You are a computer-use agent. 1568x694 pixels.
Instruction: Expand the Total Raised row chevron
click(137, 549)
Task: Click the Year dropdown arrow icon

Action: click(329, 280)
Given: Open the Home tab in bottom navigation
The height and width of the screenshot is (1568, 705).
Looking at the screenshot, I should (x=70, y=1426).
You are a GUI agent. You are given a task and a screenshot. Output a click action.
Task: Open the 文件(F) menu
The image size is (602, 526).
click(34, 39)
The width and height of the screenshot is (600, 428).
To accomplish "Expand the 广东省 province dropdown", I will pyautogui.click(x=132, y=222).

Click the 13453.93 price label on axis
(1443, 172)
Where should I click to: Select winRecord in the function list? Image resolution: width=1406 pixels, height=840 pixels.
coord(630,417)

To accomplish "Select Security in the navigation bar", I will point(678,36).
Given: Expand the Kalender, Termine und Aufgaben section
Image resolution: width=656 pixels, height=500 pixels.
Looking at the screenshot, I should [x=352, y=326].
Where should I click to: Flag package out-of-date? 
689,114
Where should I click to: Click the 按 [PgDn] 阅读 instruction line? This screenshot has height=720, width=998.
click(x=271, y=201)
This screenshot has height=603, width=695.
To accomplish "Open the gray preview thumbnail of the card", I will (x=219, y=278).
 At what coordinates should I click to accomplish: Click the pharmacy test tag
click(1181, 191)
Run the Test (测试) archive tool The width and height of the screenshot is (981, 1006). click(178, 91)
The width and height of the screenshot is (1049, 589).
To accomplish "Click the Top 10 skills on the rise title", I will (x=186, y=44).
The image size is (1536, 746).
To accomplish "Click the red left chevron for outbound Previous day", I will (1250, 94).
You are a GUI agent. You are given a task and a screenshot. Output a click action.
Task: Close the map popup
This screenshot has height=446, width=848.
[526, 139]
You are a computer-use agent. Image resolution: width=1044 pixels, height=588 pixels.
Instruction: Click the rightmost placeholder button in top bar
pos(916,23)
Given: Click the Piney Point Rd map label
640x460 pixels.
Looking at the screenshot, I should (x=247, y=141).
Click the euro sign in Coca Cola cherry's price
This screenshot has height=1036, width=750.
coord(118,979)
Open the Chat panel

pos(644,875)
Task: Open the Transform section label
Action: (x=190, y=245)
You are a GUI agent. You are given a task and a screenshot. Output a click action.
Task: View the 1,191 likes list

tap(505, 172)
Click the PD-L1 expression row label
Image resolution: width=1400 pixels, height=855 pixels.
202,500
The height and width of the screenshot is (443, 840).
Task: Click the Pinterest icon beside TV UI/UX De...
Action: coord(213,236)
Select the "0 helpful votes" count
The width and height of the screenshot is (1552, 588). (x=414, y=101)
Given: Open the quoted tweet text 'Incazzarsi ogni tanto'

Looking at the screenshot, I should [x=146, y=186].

## Your goal
Send back every line of the listing above exactly.

## Exercise response
You are a computer-use agent. 1568x694 pixels.
Instruction: Expand the Total Raised row chevron
click(137, 549)
Task: Click the Year dropdown arrow icon

Action: click(329, 280)
Given: Open the Home tab in bottom navigation
The height and width of the screenshot is (1568, 705).
Looking at the screenshot, I should (x=70, y=1426).
You are a GUI agent. You are given a task and a screenshot. Output a click action.
Task: Open the 文件(F) menu
The image size is (602, 526).
click(34, 39)
The width and height of the screenshot is (600, 428).
To accomplish "Expand the 广东省 province dropdown", I will pyautogui.click(x=132, y=222).

Click the 13453.93 price label on axis
(1443, 172)
Where should I click to: Select winRecord in the function list? Image resolution: width=1406 pixels, height=840 pixels.
coord(630,417)

To accomplish "Select Security in the navigation bar", I will point(678,36).
Given: Expand the Kalender, Termine und Aufgaben section
Image resolution: width=656 pixels, height=500 pixels.
Looking at the screenshot, I should [x=352, y=326].
Where should I click to: Flag package out-of-date? 
689,114
Where should I click to: Click the 按 [PgDn] 阅读 instruction line? This screenshot has height=720, width=998.
click(x=271, y=201)
This screenshot has height=603, width=695.
To accomplish "Open the gray preview thumbnail of the card", I will (x=219, y=278).
 At what coordinates should I click to accomplish: Click the pharmacy test tag
click(1181, 191)
Run the Test (测试) archive tool The width and height of the screenshot is (981, 1006). click(178, 91)
The width and height of the screenshot is (1049, 589).
To accomplish "Click the Top 10 skills on the rise title", I will (x=186, y=44).
The image size is (1536, 746).
To accomplish "Click the red left chevron for outbound Previous day", I will (1250, 94).
You are a GUI agent. You are given a task and a screenshot. Output a click action.
Task: Close the map popup
This screenshot has height=446, width=848.
[526, 139]
You are a computer-use agent. Image resolution: width=1044 pixels, height=588 pixels.
Instruction: Click the rightmost placeholder button in top bar
pos(916,23)
Given: Click the Piney Point Rd map label
640x460 pixels.
Looking at the screenshot, I should (x=247, y=141).
Click the euro sign in Coca Cola cherry's price
This screenshot has height=1036, width=750.
coord(118,979)
Open the Chat panel

pos(644,875)
Task: Open the Transform section label
Action: (x=190, y=245)
You are a GUI agent. You are given a task and a screenshot. Output a click action.
Task: View the 1,191 likes list

tap(505, 172)
Click the PD-L1 expression row label
Image resolution: width=1400 pixels, height=855 pixels.
202,500
The height and width of the screenshot is (443, 840).
Task: Click the Pinterest icon beside TV UI/UX De...
Action: coord(213,236)
Select the "0 helpful votes" count
The width and height of the screenshot is (1552, 588). (x=414, y=101)
Given: Open the quoted tweet text 'Incazzarsi ogni tanto'

Looking at the screenshot, I should [x=146, y=186].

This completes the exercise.